WORK REQUIRED
Unless a line falls after the one with "Open the Extensions puzzle menu", retype it exactly from the records below; leave out all pictures.

AVAILABLE DATA
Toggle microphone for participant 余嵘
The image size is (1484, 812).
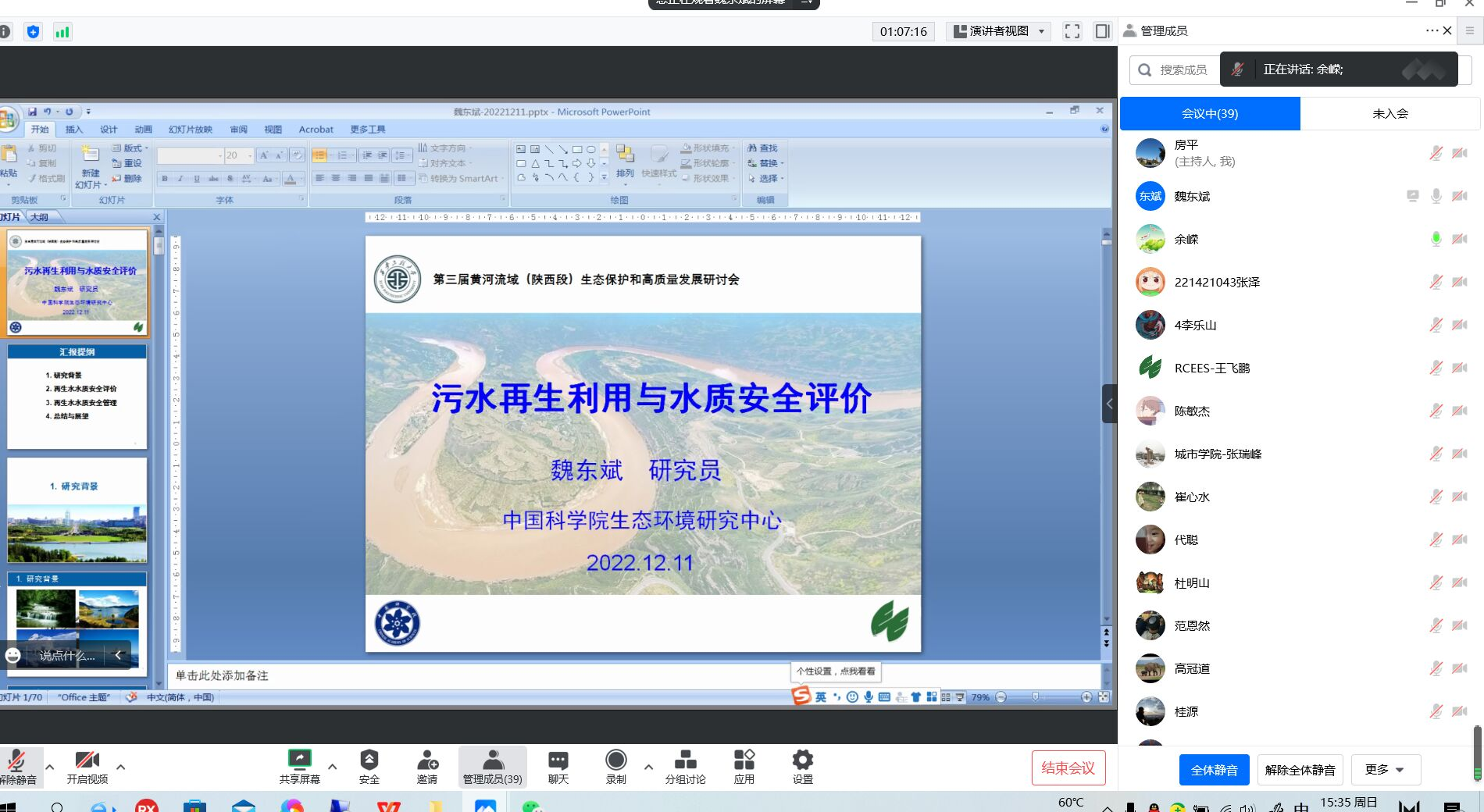click(x=1436, y=239)
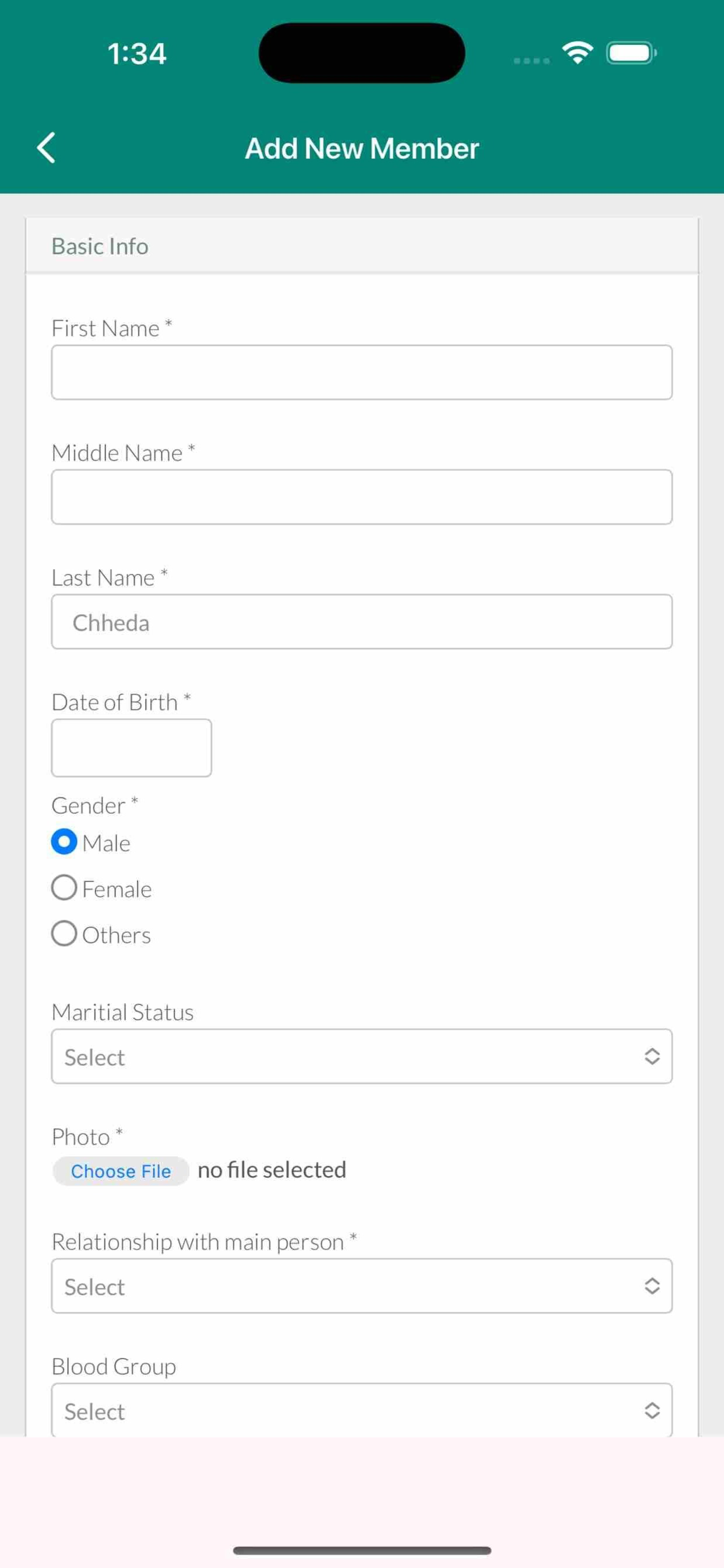Open Relationship with main person dropdown
Image resolution: width=724 pixels, height=1568 pixels.
(362, 1286)
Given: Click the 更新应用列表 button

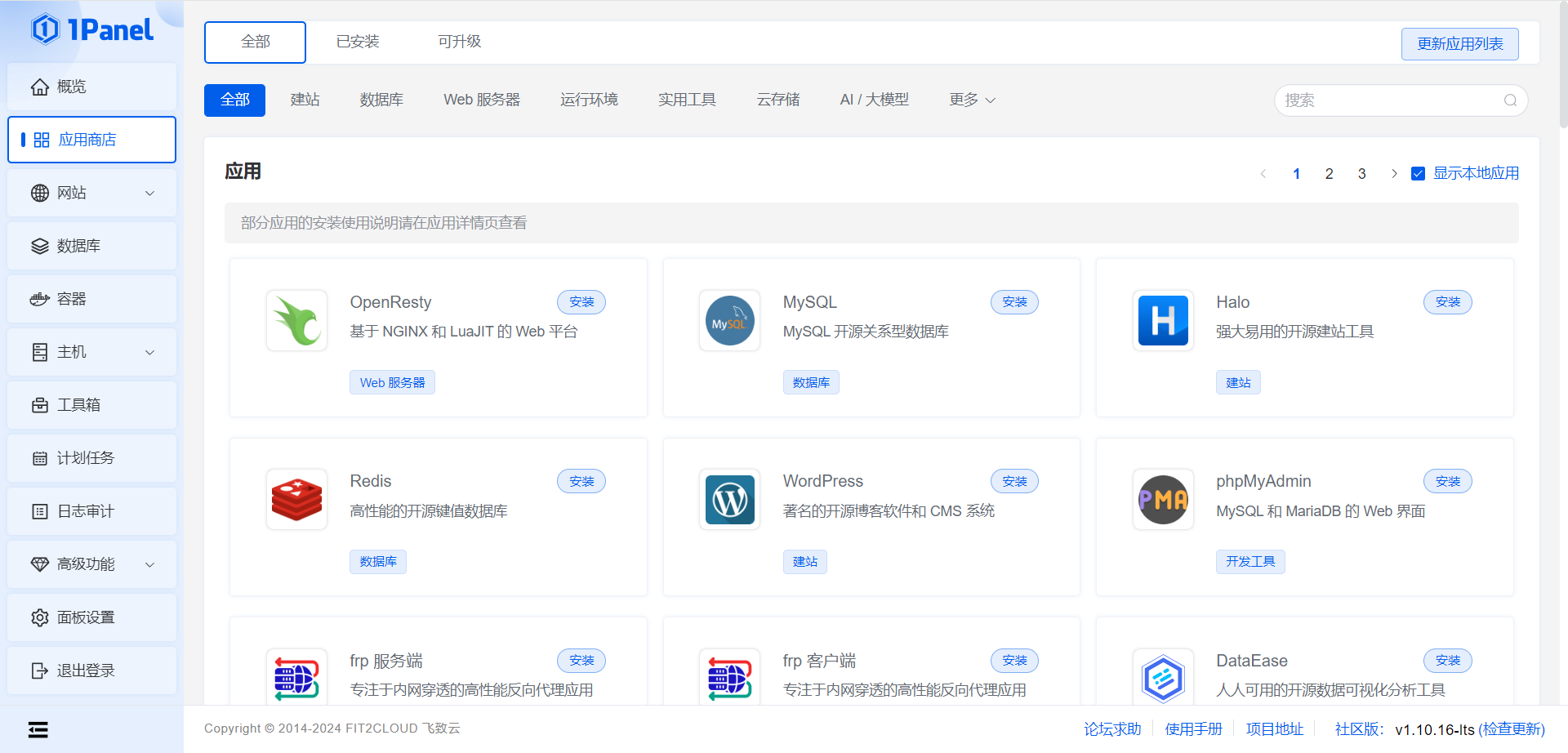Looking at the screenshot, I should coord(1459,44).
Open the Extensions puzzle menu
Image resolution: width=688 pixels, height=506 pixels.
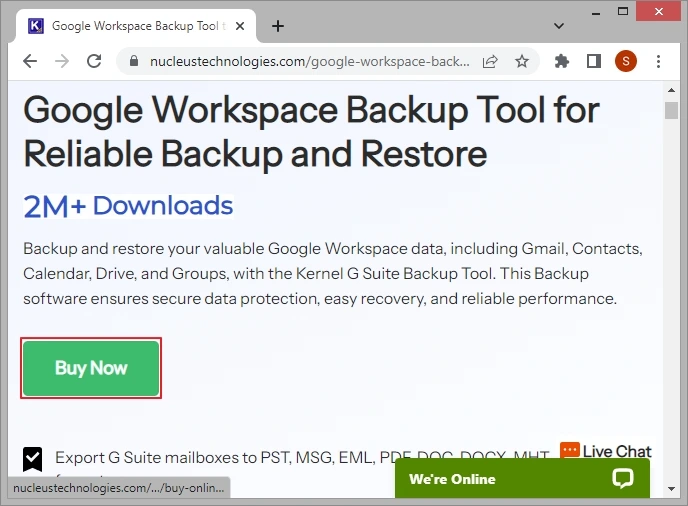point(562,61)
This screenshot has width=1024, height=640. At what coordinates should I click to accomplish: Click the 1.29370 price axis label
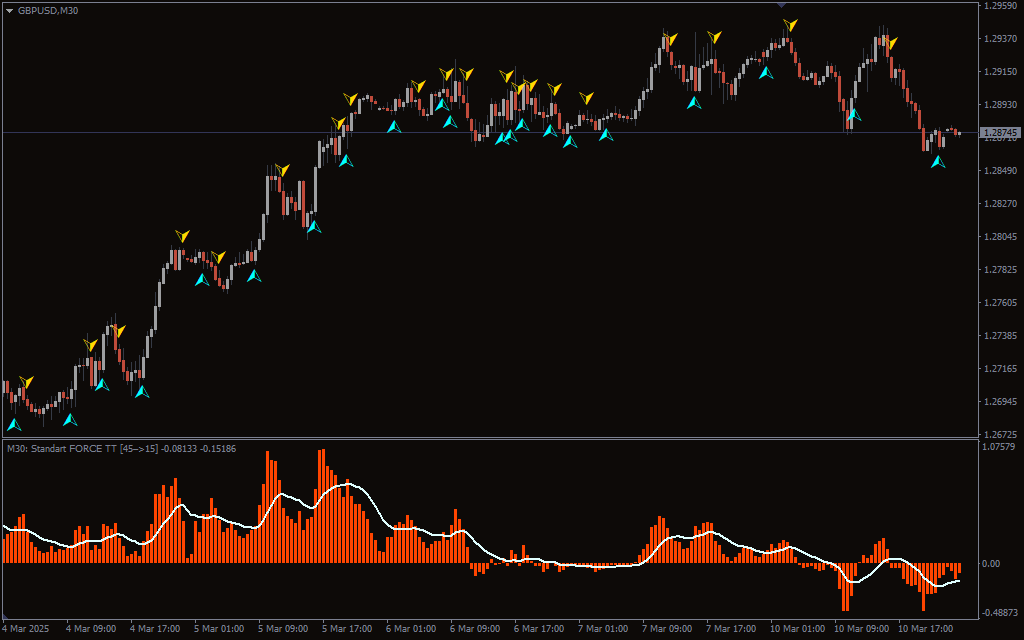tap(1000, 39)
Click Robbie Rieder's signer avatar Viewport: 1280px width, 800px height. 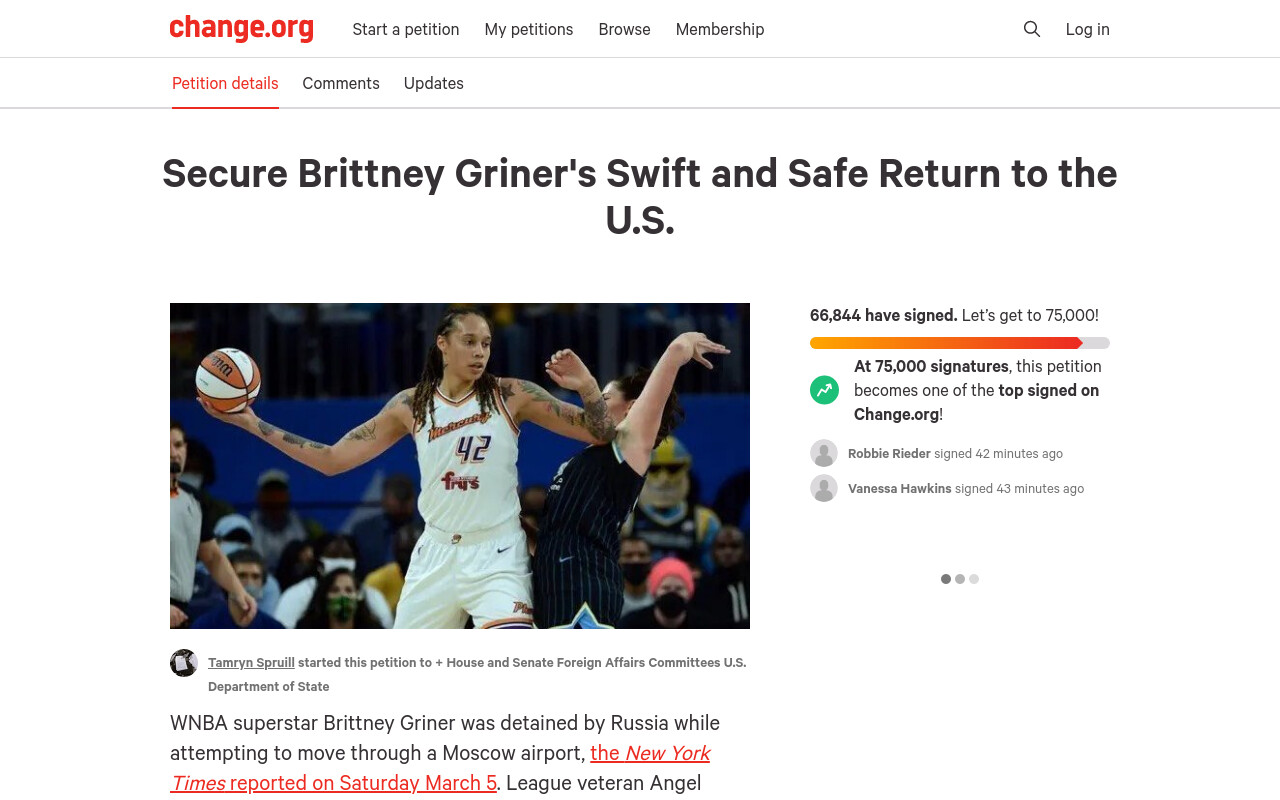pyautogui.click(x=824, y=453)
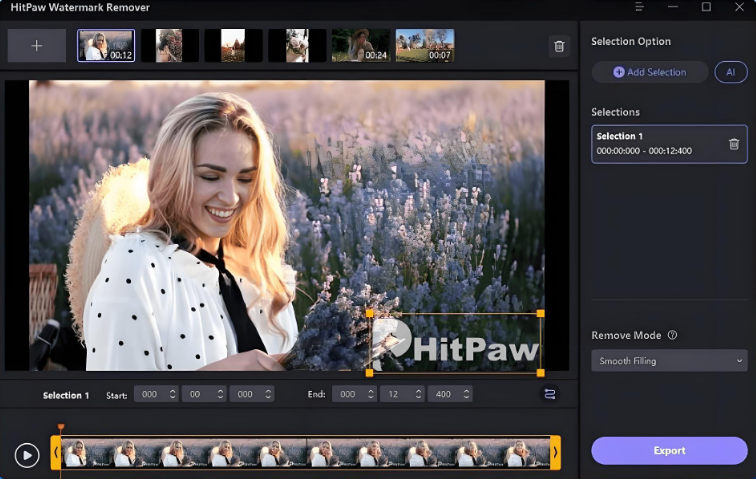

ANSWER TO THIS EXERCISE
Toggle microphone for participant 余嵘
The image size is (1484, 812).
click(x=1436, y=239)
Open Relationship with main person dropdown
Image resolution: width=724 pixels, height=1568 pixels.
(362, 1286)
Given: Click the 更新应用列表 button

Looking at the screenshot, I should coord(1459,44).
Open the Extensions puzzle menu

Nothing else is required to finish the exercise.